**Work instructions:** The entries follow. Copy every line in which "axis" appears.

**Recorded information:**
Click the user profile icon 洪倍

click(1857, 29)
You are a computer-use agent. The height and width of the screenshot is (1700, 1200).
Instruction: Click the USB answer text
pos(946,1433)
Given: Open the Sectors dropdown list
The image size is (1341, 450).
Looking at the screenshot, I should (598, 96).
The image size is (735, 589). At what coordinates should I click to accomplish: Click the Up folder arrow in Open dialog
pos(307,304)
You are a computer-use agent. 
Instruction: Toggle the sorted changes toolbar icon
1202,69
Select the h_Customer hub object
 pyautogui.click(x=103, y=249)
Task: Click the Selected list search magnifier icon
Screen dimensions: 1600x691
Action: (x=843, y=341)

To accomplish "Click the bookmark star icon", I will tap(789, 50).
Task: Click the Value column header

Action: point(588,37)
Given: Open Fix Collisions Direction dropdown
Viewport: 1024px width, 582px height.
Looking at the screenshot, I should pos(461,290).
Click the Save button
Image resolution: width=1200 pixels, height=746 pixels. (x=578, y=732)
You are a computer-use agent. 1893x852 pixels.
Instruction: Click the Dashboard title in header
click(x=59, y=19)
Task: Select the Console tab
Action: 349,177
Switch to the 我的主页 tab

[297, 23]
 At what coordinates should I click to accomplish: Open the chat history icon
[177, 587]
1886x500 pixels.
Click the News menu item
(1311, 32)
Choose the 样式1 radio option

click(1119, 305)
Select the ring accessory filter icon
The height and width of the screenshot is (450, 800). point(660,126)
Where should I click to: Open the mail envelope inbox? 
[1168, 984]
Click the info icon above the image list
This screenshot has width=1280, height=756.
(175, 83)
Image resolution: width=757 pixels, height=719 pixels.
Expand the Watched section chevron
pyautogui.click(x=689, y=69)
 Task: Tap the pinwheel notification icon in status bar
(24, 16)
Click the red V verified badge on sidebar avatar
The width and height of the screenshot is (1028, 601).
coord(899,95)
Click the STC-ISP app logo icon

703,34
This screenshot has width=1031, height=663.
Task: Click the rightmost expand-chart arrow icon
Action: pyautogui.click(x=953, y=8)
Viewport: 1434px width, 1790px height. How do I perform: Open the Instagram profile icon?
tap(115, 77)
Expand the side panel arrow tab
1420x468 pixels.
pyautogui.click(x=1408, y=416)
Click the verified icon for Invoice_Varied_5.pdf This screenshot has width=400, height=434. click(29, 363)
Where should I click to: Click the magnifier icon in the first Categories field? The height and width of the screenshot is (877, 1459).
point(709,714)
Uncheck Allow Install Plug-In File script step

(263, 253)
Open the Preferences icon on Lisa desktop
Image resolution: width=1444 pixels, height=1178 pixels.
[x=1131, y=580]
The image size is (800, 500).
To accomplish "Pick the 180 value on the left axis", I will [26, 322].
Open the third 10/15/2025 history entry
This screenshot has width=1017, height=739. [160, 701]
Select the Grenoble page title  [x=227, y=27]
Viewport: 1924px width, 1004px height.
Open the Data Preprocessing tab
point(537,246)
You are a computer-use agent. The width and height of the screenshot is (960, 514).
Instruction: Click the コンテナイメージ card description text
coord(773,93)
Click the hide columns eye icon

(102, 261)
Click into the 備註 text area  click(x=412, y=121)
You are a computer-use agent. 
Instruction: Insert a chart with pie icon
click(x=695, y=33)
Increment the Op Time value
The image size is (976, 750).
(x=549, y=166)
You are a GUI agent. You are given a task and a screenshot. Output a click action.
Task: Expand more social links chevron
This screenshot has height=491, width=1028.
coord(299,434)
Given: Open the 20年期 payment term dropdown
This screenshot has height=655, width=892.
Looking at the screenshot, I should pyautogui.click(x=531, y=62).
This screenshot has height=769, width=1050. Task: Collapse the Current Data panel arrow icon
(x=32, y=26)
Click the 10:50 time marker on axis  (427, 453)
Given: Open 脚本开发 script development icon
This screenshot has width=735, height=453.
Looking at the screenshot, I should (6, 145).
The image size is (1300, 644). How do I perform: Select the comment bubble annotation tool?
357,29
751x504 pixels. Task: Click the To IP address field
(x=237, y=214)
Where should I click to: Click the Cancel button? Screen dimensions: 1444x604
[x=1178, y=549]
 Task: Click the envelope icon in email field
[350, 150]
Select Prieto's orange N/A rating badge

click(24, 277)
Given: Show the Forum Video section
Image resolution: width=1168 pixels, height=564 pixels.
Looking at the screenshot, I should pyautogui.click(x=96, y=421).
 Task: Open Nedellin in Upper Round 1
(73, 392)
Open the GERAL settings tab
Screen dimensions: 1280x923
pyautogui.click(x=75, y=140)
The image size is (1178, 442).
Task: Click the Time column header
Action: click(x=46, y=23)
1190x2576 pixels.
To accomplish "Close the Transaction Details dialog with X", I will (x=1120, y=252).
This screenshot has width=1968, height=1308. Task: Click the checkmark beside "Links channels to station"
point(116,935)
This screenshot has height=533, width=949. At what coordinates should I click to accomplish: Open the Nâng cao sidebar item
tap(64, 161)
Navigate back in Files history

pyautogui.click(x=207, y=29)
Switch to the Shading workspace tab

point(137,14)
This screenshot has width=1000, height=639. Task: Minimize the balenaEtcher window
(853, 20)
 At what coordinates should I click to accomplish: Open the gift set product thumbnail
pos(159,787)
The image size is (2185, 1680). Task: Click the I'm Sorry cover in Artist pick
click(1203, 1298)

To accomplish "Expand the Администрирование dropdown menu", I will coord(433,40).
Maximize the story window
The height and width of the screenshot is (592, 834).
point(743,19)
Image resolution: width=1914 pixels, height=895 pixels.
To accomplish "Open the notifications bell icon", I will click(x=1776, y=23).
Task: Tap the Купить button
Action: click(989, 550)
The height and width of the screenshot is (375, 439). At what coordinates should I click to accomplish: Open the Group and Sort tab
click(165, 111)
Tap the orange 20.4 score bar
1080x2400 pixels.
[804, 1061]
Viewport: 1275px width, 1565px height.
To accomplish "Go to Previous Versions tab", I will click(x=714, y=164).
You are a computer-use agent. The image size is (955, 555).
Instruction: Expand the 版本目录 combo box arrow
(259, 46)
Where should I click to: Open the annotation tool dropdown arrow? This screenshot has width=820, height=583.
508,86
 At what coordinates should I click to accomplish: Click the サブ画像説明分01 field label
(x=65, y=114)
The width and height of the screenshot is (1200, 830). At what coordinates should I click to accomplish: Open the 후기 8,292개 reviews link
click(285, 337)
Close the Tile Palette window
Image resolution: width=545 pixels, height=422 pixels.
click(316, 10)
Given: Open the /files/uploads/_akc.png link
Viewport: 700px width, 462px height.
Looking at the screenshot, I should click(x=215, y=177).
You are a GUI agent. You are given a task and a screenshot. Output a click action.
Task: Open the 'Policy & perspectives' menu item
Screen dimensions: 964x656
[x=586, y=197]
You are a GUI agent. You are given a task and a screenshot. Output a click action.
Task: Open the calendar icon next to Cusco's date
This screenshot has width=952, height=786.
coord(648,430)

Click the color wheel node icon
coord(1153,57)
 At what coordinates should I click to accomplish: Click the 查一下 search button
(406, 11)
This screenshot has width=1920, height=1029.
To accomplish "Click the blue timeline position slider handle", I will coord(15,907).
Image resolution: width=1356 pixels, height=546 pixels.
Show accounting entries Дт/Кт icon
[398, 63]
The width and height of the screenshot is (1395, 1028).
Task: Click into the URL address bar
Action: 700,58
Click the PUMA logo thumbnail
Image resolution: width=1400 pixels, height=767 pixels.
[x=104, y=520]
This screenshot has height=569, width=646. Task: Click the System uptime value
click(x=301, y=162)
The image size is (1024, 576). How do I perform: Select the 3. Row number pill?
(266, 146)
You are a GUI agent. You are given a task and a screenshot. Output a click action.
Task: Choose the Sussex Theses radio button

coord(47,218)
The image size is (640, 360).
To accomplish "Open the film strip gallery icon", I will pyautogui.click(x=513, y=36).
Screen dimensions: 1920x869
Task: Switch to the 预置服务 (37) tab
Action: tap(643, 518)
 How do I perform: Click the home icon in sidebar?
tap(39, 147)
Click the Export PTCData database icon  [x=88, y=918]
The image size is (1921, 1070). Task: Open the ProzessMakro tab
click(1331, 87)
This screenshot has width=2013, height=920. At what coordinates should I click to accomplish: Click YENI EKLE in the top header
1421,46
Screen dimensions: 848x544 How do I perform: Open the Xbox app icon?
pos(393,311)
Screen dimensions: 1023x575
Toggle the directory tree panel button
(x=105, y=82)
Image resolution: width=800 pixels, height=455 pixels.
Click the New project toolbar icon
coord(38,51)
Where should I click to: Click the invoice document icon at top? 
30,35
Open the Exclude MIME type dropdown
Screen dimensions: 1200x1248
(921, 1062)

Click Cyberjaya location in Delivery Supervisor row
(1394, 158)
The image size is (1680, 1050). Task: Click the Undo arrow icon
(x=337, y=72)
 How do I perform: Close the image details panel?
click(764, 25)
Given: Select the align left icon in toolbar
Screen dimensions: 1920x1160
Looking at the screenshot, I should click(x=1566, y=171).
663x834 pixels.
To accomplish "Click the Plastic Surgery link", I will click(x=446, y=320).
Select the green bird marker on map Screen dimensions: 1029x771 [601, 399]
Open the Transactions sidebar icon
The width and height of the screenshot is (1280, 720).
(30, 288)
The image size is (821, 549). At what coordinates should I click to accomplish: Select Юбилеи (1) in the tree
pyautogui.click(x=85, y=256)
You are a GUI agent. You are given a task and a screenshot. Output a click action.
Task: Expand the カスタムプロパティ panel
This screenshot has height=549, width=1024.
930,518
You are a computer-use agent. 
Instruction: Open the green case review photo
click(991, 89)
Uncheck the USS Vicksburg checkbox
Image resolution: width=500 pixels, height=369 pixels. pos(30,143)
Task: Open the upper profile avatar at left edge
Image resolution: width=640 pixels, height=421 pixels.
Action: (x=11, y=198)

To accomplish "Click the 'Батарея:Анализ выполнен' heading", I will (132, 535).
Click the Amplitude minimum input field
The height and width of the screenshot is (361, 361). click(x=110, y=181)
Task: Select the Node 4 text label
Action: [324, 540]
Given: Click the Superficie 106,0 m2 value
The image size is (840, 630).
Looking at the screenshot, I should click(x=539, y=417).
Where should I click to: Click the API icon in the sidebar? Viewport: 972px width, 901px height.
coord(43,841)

**Solution:**
To accomplish "Pick the 180 value on the left axis", I will [26, 322].
Click the 10:50 time marker on axis  (427, 453)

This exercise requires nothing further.